◆ Exercise
Gather each line from the records below that contains the word "every", and copy those lines without changes.

◆ Data excerpts
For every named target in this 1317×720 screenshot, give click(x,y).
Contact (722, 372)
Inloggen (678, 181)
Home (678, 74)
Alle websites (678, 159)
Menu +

◆ Finished task
For every named target in this 1317×720 screenshot, give click(x,y).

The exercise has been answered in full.